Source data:
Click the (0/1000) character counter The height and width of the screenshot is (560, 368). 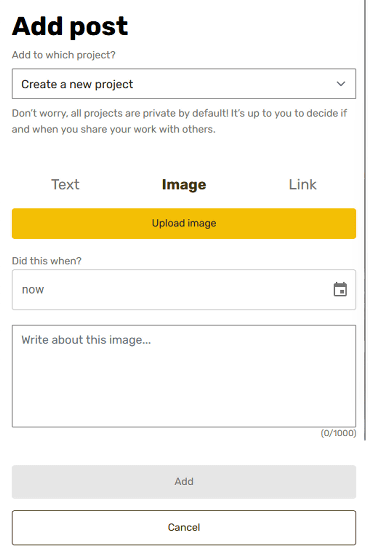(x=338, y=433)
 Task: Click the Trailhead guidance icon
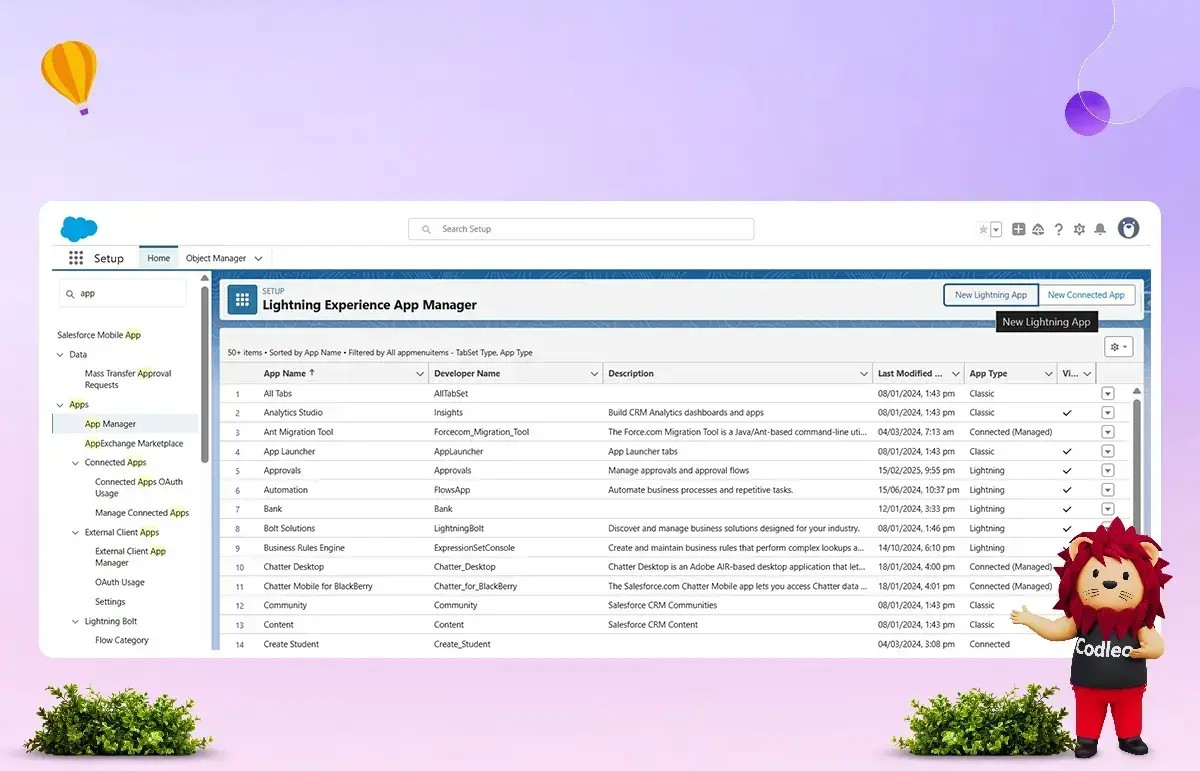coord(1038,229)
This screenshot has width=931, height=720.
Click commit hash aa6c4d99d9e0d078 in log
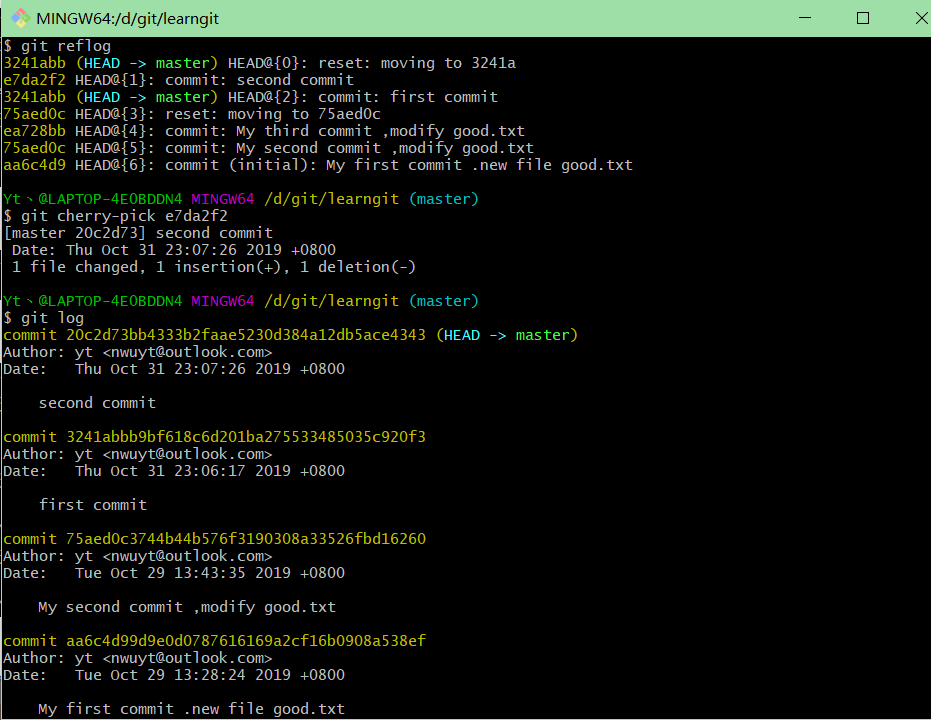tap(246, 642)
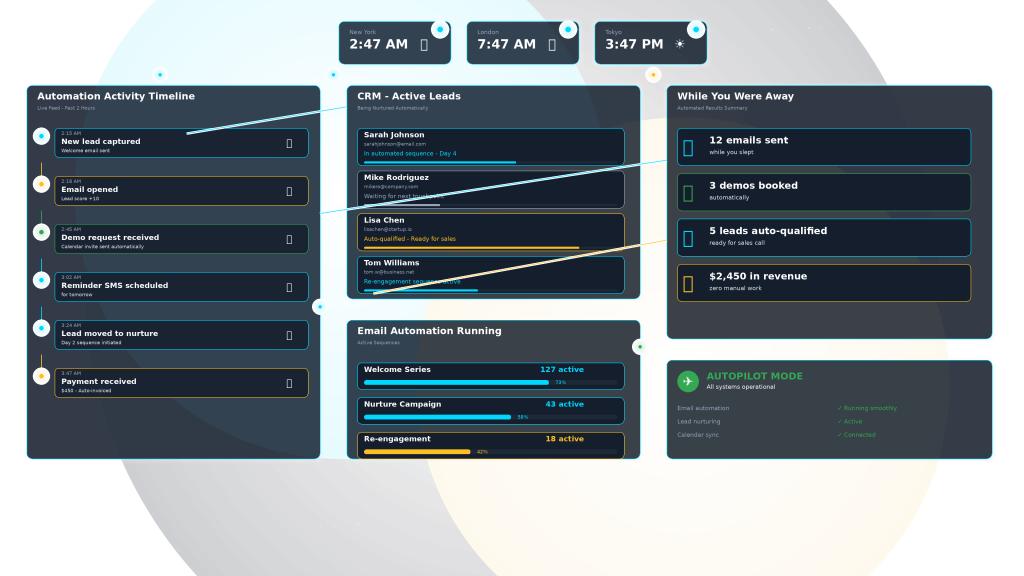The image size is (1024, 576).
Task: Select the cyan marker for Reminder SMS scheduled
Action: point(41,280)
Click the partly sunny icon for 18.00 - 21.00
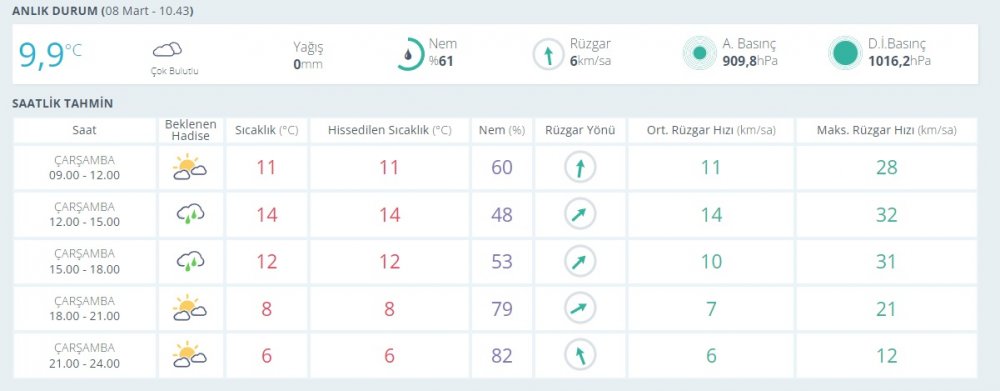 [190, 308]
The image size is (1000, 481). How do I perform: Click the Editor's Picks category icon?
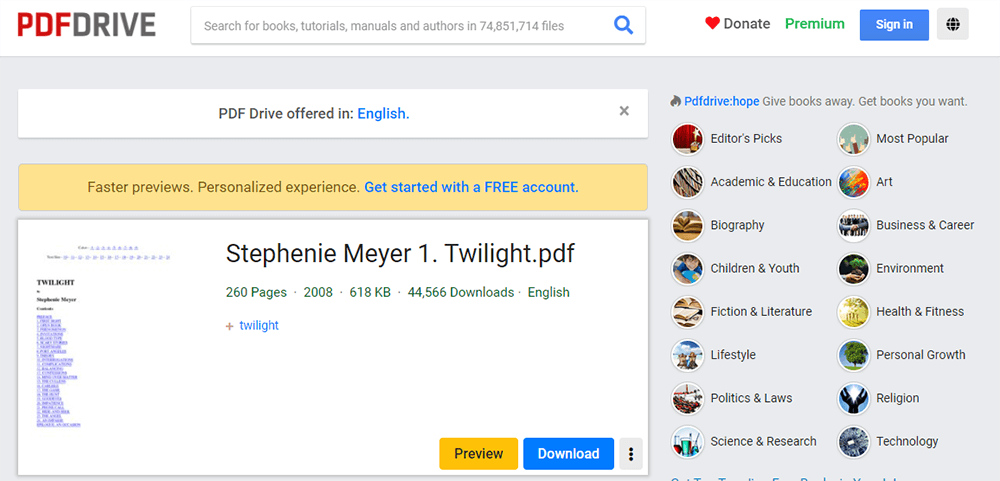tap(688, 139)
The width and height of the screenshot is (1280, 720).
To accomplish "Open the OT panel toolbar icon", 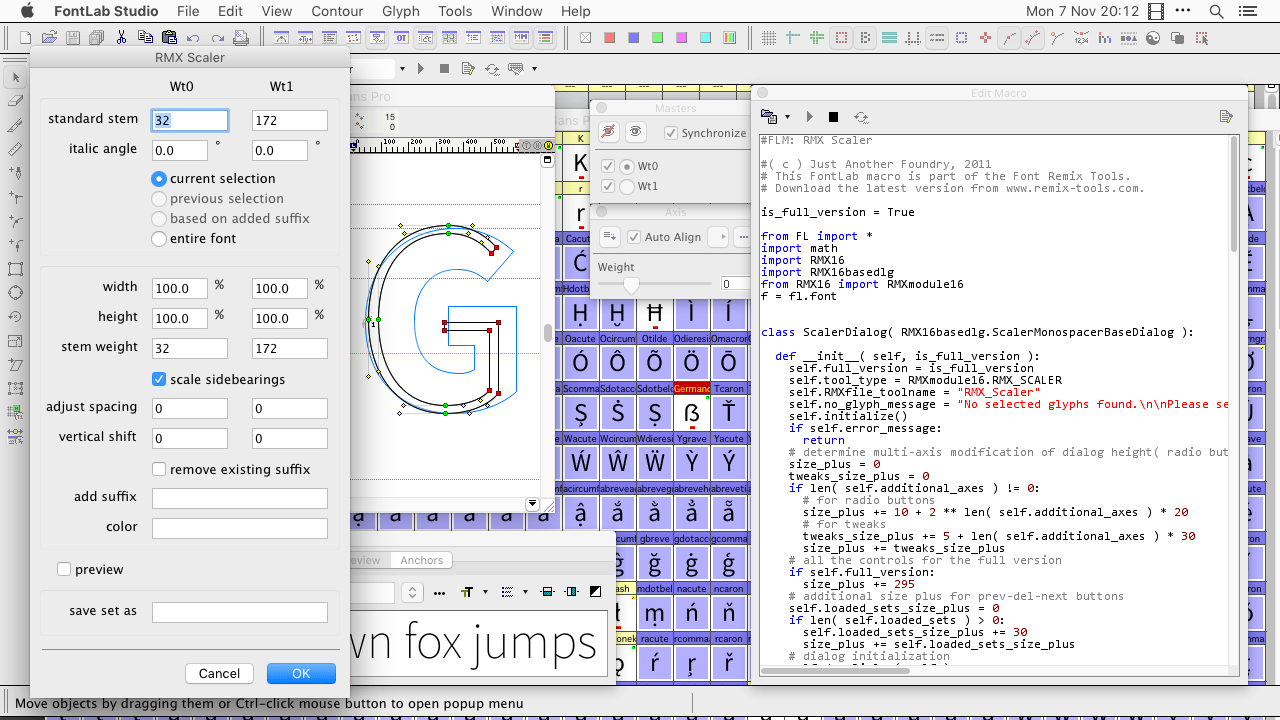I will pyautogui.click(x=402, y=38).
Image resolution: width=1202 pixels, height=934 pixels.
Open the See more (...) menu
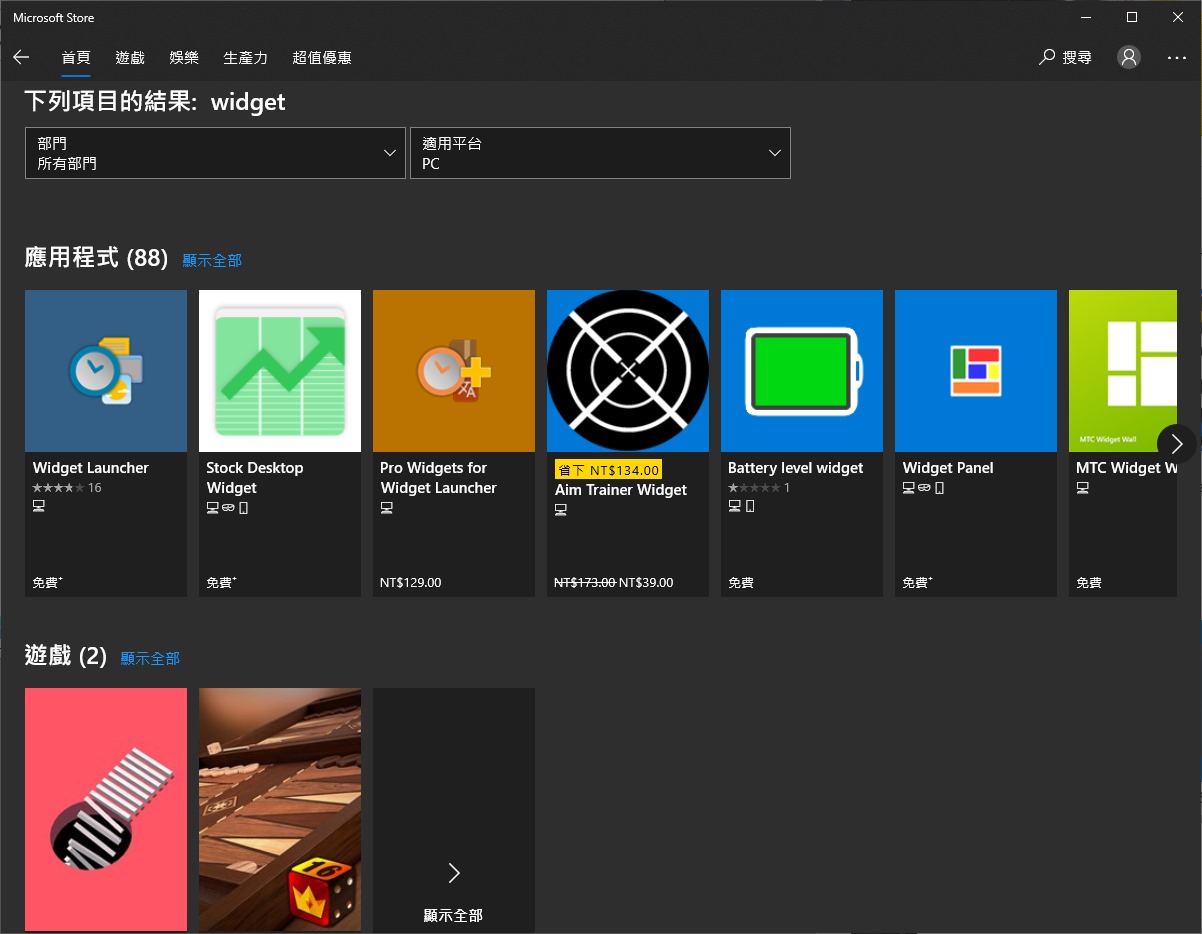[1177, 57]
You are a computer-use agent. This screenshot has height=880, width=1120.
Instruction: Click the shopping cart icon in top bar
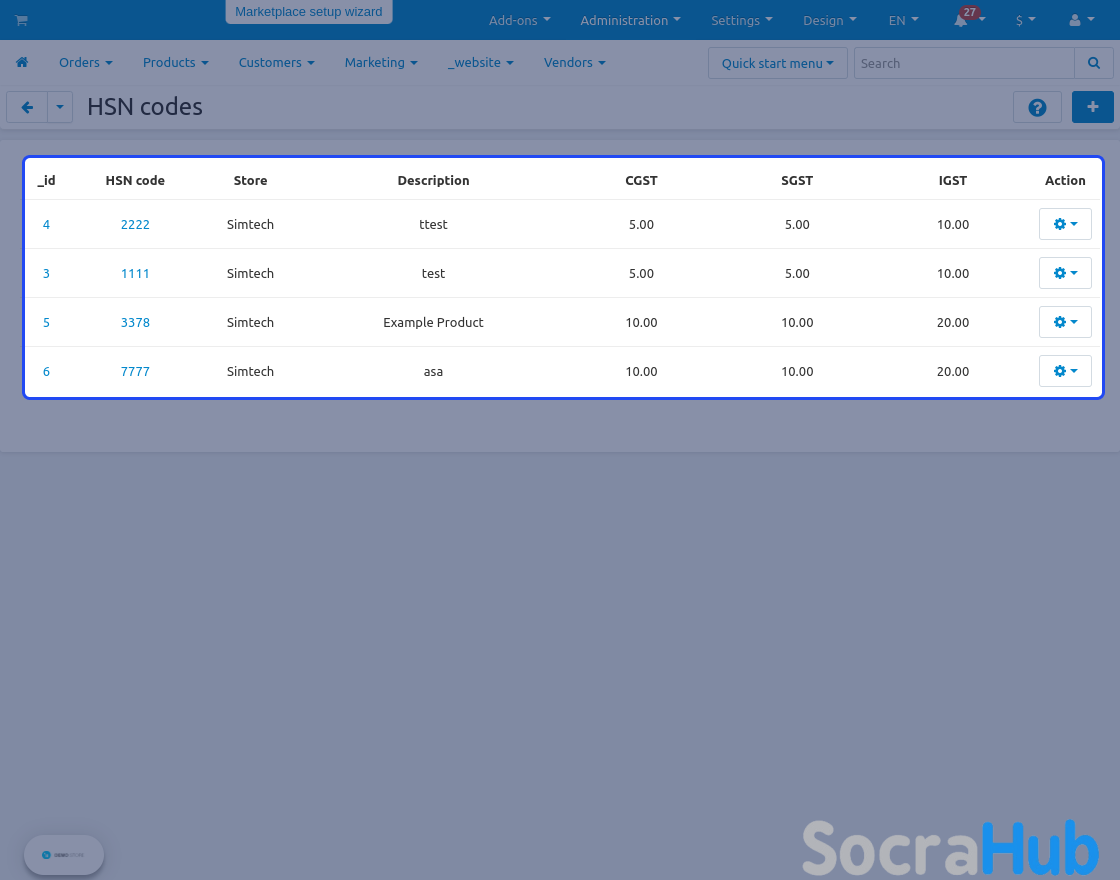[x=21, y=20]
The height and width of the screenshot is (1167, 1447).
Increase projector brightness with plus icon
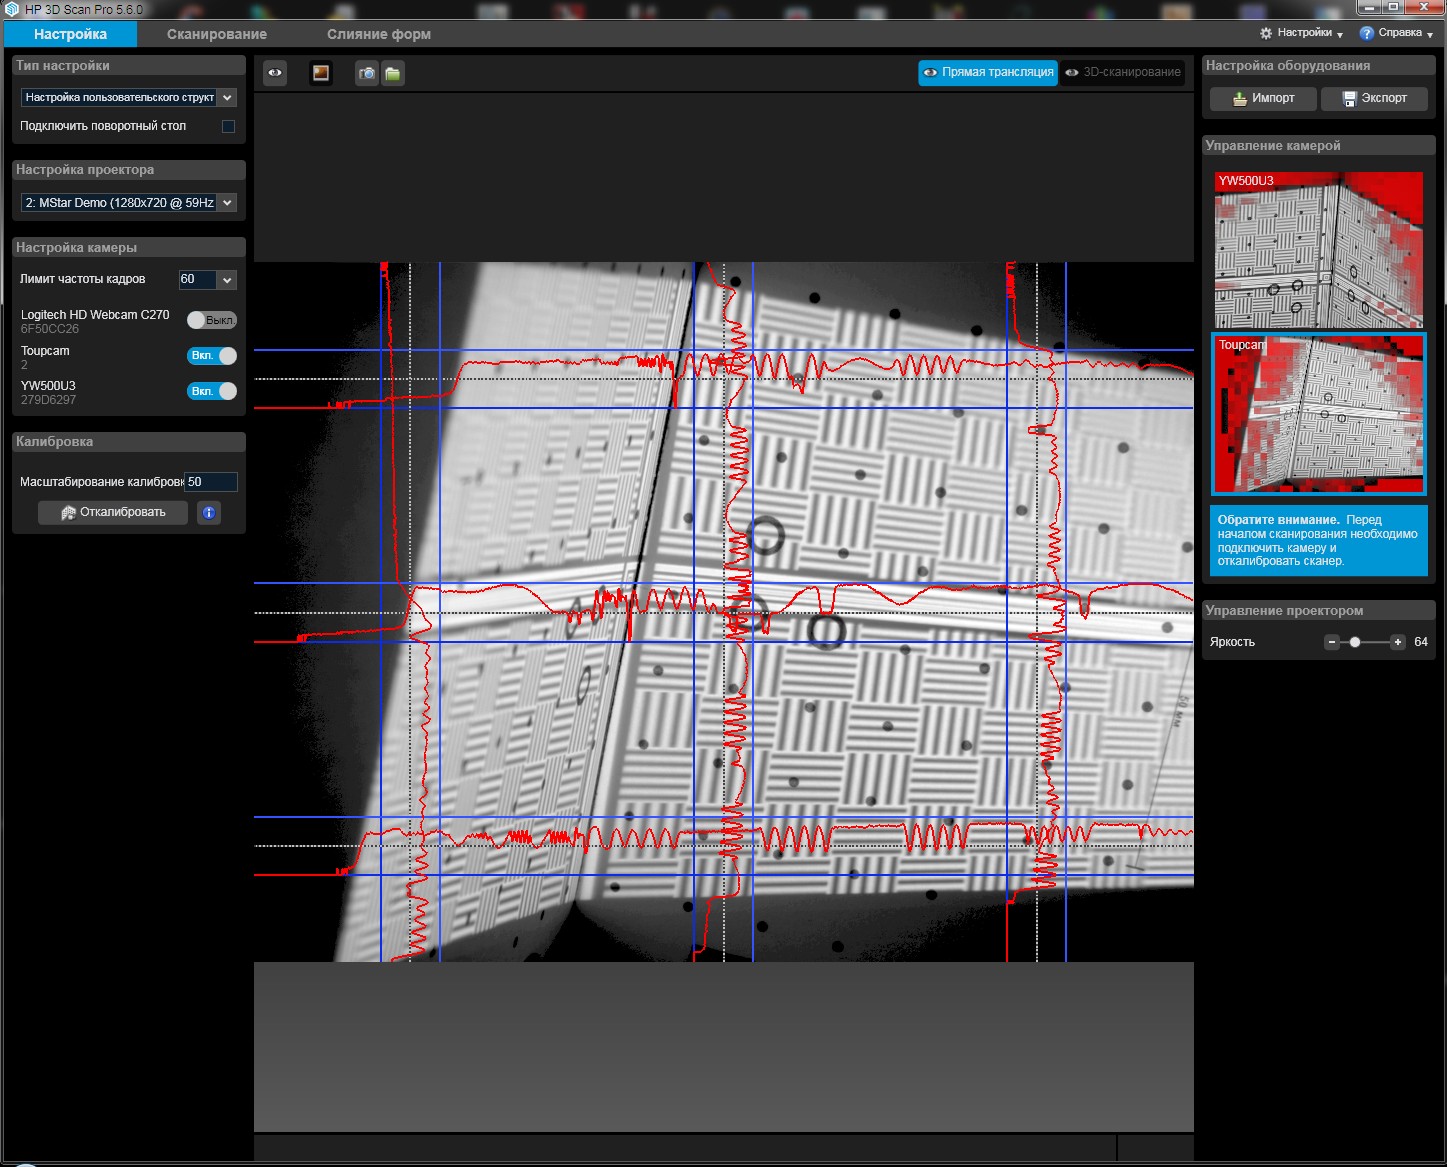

**Task instructions**
The result should hold only the lines from the line with "Instruction: Click the" through the final line of the records above, copied exactly, with pictures left out.

**Answer space**
Instruction: Click the shopping cart icon in top bar
[x=21, y=20]
The height and width of the screenshot is (1167, 1447).
Increase projector brightness with plus icon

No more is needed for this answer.